CodePudding user response:

Depending on your datatype you might need to slightly modify this numpy solution:

a = np.frombuffer(b'\x01\x02\x03\x04\x05\x06\x07\x08', dtype=np.uint8)
#array([1, 2, 3, 4, 5, 6, 7, 8], dtype=uint8)

unpacking bits:

first = np.unpackbits(a)[10:20]
#array([0, 0, 0, 0, 1, 0, 0, 0, 0, 0], dtype=uint8)

And if you need to repack the bits:

first_packed = np.packbits(first)
array([8, 0], dtype=uint8)

Please note that python is 0-based index and if you want 10th-19th element, please adjust the above indexing to np.unpackbits(a)[9:19].

Similarly for other case:

second = np.unpackbits(a)[20:30]
#array([0, 0, 1, 1, 0, 0, 0, 0, 0, 1], dtype=uint8)

CodePudding user response:

Get each bit individually by indexing the correct byte, then masking off the correct bit. Then you can shift and add to build your new number from the bits.

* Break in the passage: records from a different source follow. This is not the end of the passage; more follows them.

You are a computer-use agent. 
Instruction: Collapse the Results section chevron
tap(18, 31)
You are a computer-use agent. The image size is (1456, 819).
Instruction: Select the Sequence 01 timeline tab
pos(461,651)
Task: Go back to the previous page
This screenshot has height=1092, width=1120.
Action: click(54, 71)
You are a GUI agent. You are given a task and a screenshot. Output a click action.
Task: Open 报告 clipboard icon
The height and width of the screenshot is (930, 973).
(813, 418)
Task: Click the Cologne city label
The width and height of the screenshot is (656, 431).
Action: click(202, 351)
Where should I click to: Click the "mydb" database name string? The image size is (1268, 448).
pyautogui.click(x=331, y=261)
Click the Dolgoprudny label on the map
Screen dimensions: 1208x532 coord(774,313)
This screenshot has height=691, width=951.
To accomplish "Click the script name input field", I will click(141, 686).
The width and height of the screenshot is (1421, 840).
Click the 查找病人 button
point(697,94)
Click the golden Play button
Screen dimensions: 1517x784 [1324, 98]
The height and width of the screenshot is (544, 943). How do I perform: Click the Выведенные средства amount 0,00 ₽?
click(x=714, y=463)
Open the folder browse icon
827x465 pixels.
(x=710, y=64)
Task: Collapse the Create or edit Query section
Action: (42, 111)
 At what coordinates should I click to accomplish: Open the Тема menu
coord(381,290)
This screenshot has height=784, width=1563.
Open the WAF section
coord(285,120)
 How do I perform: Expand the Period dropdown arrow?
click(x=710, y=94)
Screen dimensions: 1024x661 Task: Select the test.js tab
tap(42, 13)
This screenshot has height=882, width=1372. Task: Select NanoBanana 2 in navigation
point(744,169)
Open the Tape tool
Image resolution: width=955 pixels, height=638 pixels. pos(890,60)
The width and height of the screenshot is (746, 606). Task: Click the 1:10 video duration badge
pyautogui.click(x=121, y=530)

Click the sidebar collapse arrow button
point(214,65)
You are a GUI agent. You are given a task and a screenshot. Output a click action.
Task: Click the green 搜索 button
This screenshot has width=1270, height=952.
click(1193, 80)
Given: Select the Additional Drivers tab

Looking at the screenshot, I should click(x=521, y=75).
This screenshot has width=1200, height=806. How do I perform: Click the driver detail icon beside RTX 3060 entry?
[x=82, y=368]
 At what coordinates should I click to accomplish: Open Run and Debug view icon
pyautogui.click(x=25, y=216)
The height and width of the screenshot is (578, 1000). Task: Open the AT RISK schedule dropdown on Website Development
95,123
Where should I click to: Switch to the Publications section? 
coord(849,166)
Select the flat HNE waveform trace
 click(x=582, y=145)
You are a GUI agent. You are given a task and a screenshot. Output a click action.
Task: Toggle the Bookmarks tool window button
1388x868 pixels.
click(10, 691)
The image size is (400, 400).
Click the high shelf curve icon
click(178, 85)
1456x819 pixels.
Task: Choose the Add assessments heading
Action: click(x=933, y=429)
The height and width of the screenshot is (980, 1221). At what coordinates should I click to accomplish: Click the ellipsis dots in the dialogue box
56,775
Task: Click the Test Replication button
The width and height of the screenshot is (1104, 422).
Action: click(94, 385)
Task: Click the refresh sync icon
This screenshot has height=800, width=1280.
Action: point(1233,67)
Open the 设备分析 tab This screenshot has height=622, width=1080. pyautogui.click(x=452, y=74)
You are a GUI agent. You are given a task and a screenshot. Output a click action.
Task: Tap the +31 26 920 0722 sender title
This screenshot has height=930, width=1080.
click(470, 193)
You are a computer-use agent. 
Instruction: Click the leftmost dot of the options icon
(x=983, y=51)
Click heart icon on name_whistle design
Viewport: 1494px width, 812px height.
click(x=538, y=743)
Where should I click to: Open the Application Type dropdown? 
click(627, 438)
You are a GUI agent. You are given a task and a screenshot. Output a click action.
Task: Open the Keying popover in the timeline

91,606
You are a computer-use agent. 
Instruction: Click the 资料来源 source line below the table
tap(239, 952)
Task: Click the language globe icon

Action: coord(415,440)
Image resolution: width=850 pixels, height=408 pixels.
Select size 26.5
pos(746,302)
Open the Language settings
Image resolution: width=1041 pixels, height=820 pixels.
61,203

data = b'abcdefgh' #8 bytes of data

def bit_slice(data, start, stop):
    out = 0
    for i in range(start, stop):
        byte_n = i//8
        byte_bit = i%8
        byte_mask = 1<<byte_bit
        bit = bool(data[byte_n] & byte_mask)
        out = out*2   bit #multiply by 2 is equivalent to shift. Then add the new bit
    return out

re:comments

Each time we want to add a new bit to our number like so:

10110
101101

We have to shift the first five bits over and then either add 1 or 0 based on what the value of the next bit is. Shifting to the left moves each digit one place higher, which in binary means multiply by 2. In decimal shifting a number over one place means multiply by 10. When adding the new bit to our number we're accumulating I simply multiply by 2 instead of using the right shift operator just to show it's another option. When creating the byte mask, I did use the right shift operator (<<). It works by shifting a 1 several places over so I end up with a byte that has a 1 in just the right place that when I "and" it with the byte in question, I get just the single bit I want to index:

1<<3 = 00001000
1<<5 = 00100000
1<<0 = 00000001
1<<7 = 10000000

then apply the mask to get the bit we want:

10011011 #a byte of data
00100000 #bit mask for the 32's place
_________&
00000000
#bit in the 32's place is 0

10011011 #a byte of data
00010000 #bit mask for the 16's place
_________&
00010000
#bit in the 16's place is 1

After applying the mask, if the selected bit is 0 than the entire number will always be 0. If the selected bit is 1 the number will always be greater than 0. Calling bool on that result is equivalent to:

if data[byte_n] & byte_mask > 0:
    bit = 1
else:
    bit = 0

... because a boolean interpreted as an integer is simply a 1 or a 0.